La distanza

Oggi ho salutato Ciube e il Capo, ripartiti alla volta dell’Italia, dopo un tour-de-force di ore in macchina, pedaggi, gomme da cambiare e birra. La mia casa è più arida del Sahara, solo lattine vuote, casse abbandonate a fianco degli armadi. Io domattina, presto, parto per Stoccarda. Il Capo lo rivedrò fra un mese, in India. Ho i biglietti per Amburgo, da prenotare. Penso alla distanza.

La distanza forse è semplice da comprendere, lo si può fare in modo fisico. Sei più distante di quanto il mio fiato mi permetta di correre, di quanto possa vedere, se mi sporgo dalla finestra. Neanche il mio abbonamento dei mezzi pubblici basta per raggiungere casa tua. Quando hai bisogno, non faccio in tempo ad arrivare, chi c’è lì che ti può distrarre da una cattiva giornata. No, neanche oggi posso venirti ad ascoltare. Allungo il braccio: non basta, provo ancora, mi sporgo, mi sforzo, non riesco a sfiorarti. Conosco il tuo respiro ma non so che profumo indossi oggi, ti guardo da lontano, il riflesso nei tuoi occhi non credo di riuscire a coglierlo. La distanza è un gioco poco pulito, a sottrarsi i minuti. Trasforma le giornate in baccelli: butti via il frutto e tieni la buccia. Ti tornano i conti a fine mese?

La distanza sono anche i chilometri che corro per venire da te, che sciolgo come nodi al cuore.

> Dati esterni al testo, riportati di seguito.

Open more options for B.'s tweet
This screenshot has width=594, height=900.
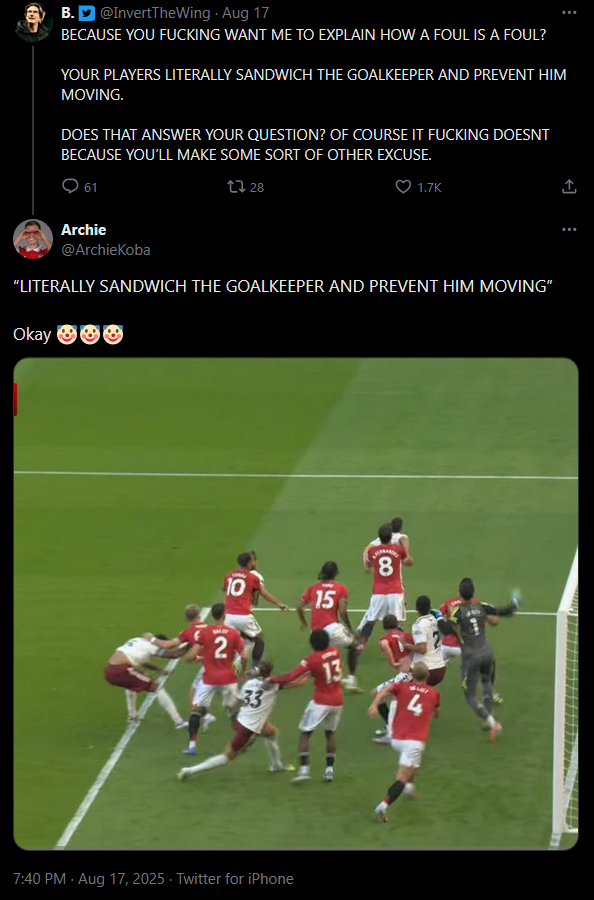click(569, 13)
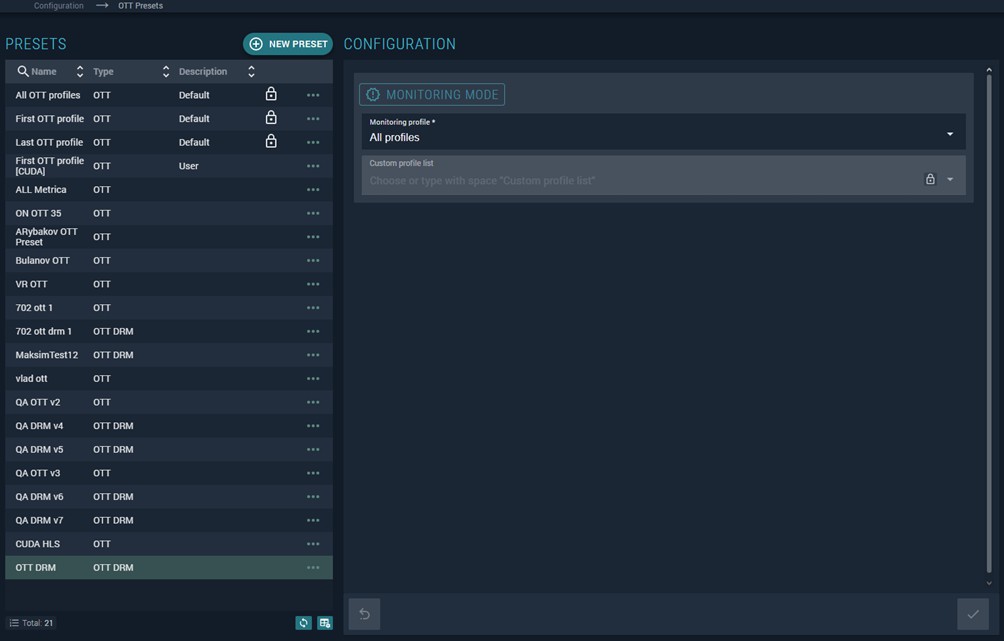Image resolution: width=1004 pixels, height=641 pixels.
Task: Click the undo changes arrow icon
Action: coord(364,614)
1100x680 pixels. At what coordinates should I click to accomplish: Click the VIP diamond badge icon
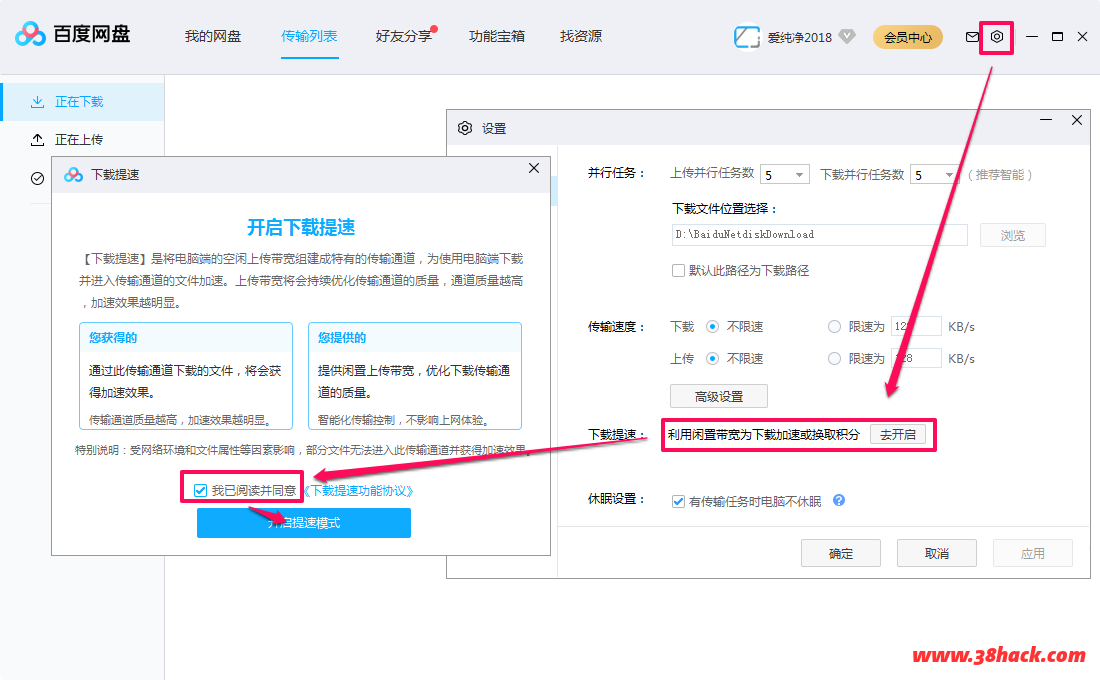(847, 37)
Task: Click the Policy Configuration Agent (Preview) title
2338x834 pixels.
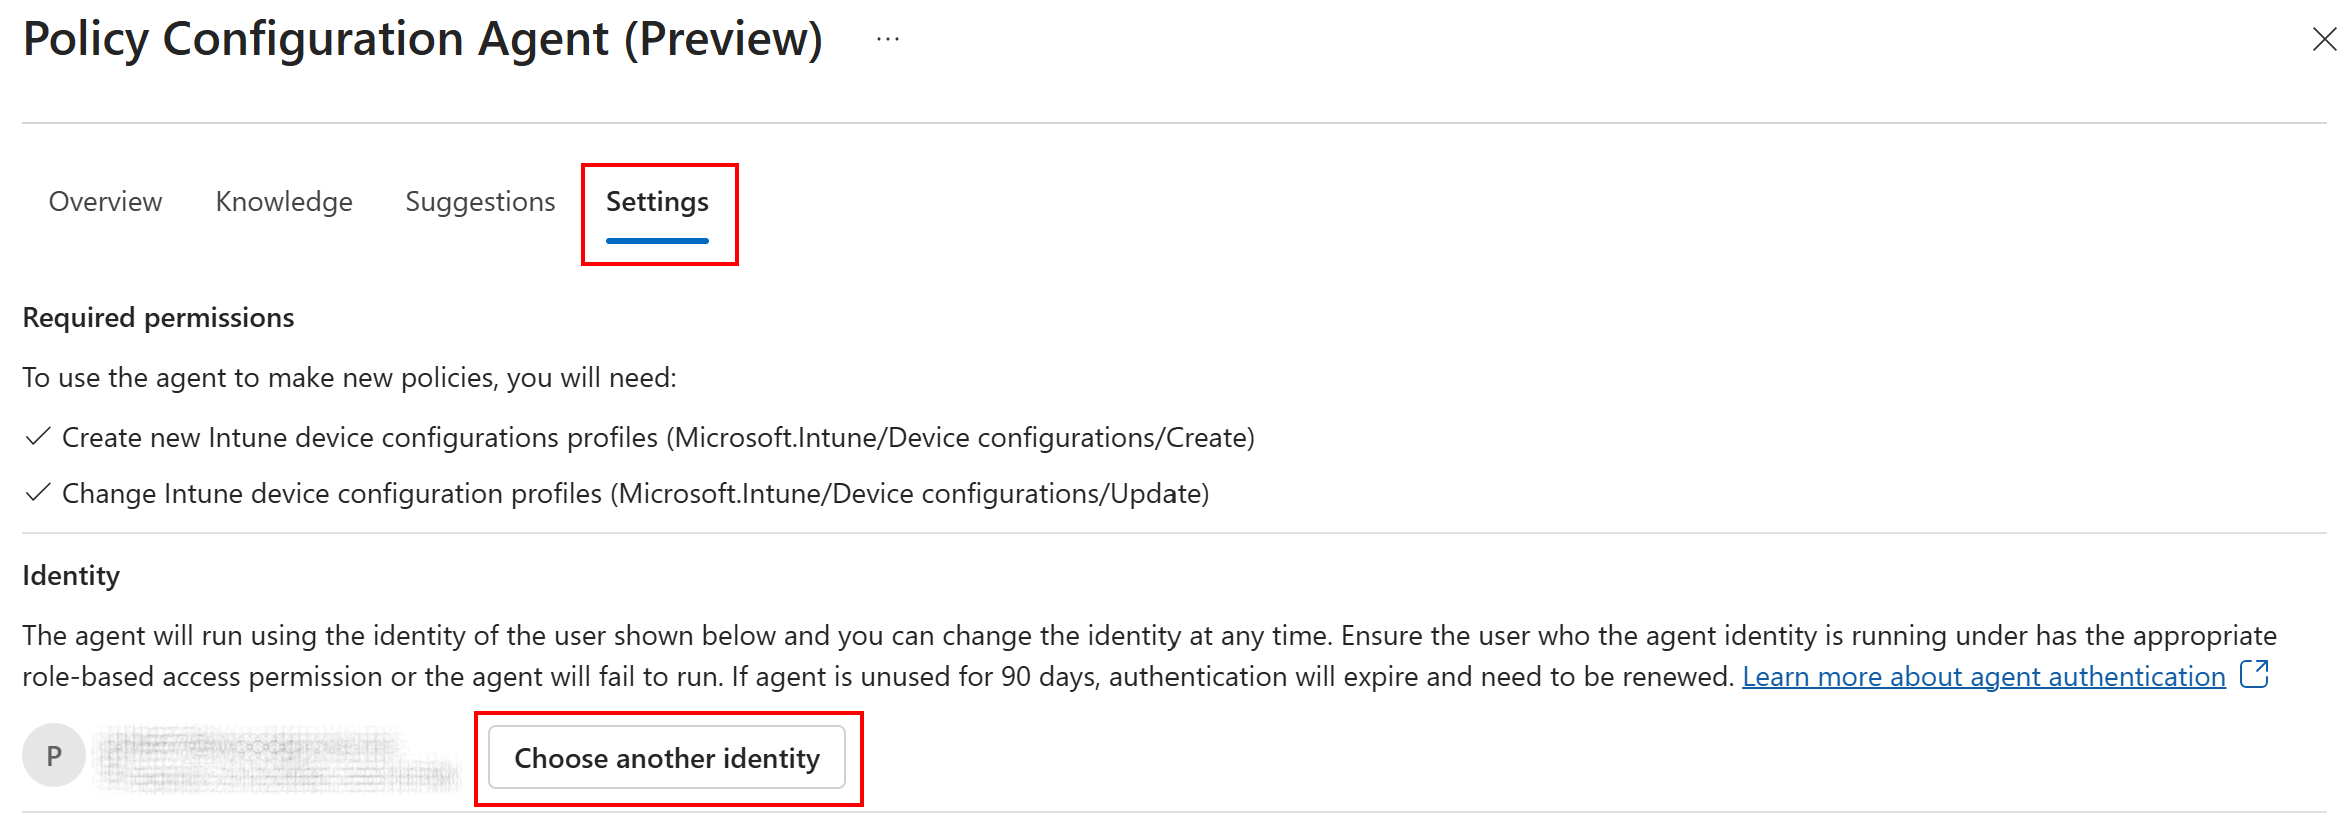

Riacquisto fiato e lo trattengo, fino a quando ti vedo. Sei già in stazione?
La distanza è quello spazio in cui allungo i pensieri, fino a sfiorarti di desiderio. Coltivo la pazienza del baco da seta, tesso, tesso rincontri, che si sciolgono però presto in ripartenze, nel riaccompagnarci in stazione, salutarsi ancora. La distanza è la neve che cade e speri non sia abbastanza. Spero arrivi presto, nonostante tutto.

Volto lo sguardo e vedo l’Ovest, tu, lontana, guardi l’Est, invece di guardare verso me.
La distanza la coltiviamo, in noi, ci soffoca. Ti rimpiango già, rimpiango un metro prima, quando eravamo un metro e un giorno più vicini.
Ci sono distanze che ti lasciano non accadere mai, altre che, non lo impediscono, ti seducono. E poi, rimangono lì, a decretare sentenze.